Course Information

 

 

MALS 70000 Introduction to Graduate Liberal Studies

 Tuesdays, 6:30-8:30 pm, Professor Carrie Hintz, 3 credits

Room 6494

Office Hours: Tuesdays, 4 PM-5: 30 and Friday 9 AM-10 AM

Phone: 212-817-8317

 

“Oversharing:” Course Description

  Social media and internet culture have opened up new venues to share personal experiences and life events.  But when and how does personal revelation become  “too much information?”  We will consider the issue of “oversharing” from an interdisciplinary perspective, drawing on media and film studies, life writing, art historical criticism, Digital Humanities, political philosophy, ethics, and privacy law.  How is “oversharing” rooted in the rhetorics and practices of the confessional? What is the role of technology in facilitating–and sometimes, alas, in shaming–the oversharer?
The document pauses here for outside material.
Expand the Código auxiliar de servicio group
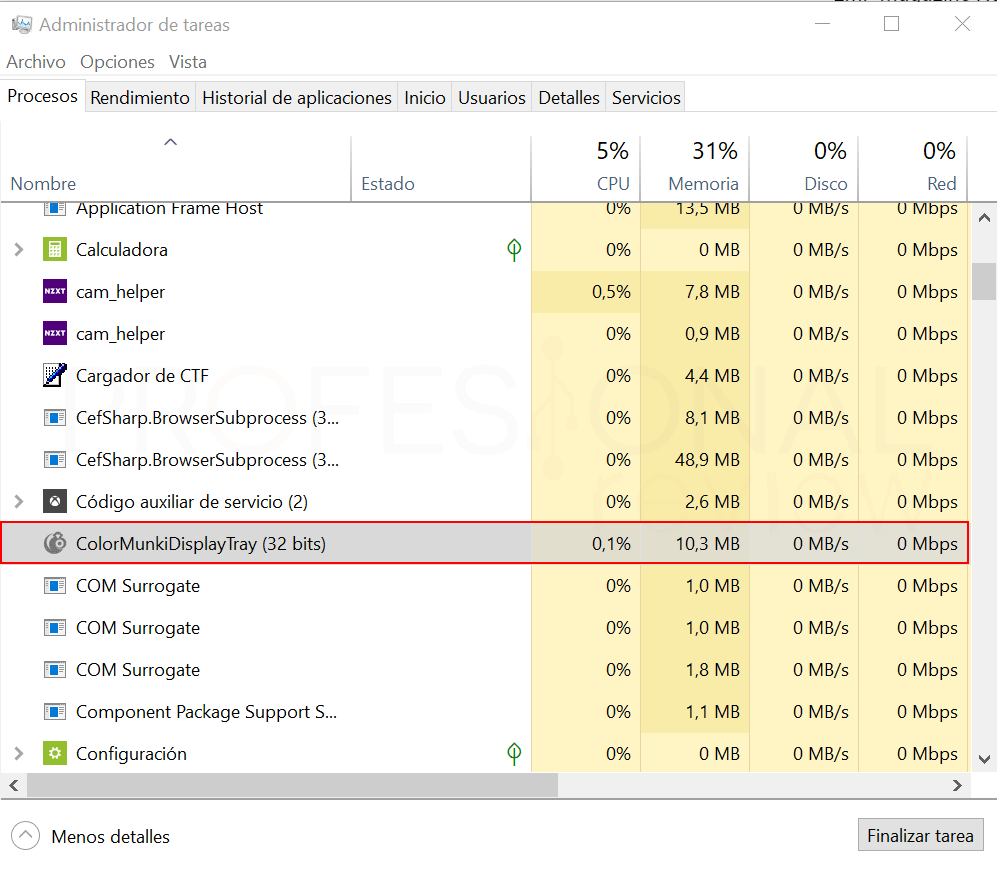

Are there generational differences in “oversharing,” and different standards of revelation?   What is the role of discretion, modesty, and privacy in contemporary society, and how does privacy law function to keep personal information out of the public sphere?  How much of the adverse reaction to “oversharing” is prudery or class snobbery, and how much is a genuine concern for the erosion of cherished standards of discretion, reticence, and circumspection?  What are some of the rewards and pleasures of “oversharing,” and what motivates people to “overshare?” What are some religious and spiritual perspectives on “oversharing”?  We will begin with Julie Powell’s Cleaving: A Story of Marriage, Meat and Obsession (2009), a book that chronicles both Powell’s extramarital affair and her mastery of the craft of butchery–in graphic detail.   The work of William Godwin (1756-1836) will come next, in particular his emphasis on candor and honesty as a precondition for political justice, and his own searingly frank memoir of his recently-deceased wife Mary Wollstonecraft.  We will move on to look at Virginia Woolf and her Memoir Club, whose members prided themselves on frank, unstinting revelation (and plenty of it).   The blogosphere will provide us with a great deal of material for our study, as will social media platforms like Twitter and Facebook, and Reality Television.   All students will participate in a course blog, complete a class presentation, and produce a 20-page research paper.  Working with Professor Jason Tougaw’s seminar “Inventing the Self,” we will produce an online anthology of scholarship from our class.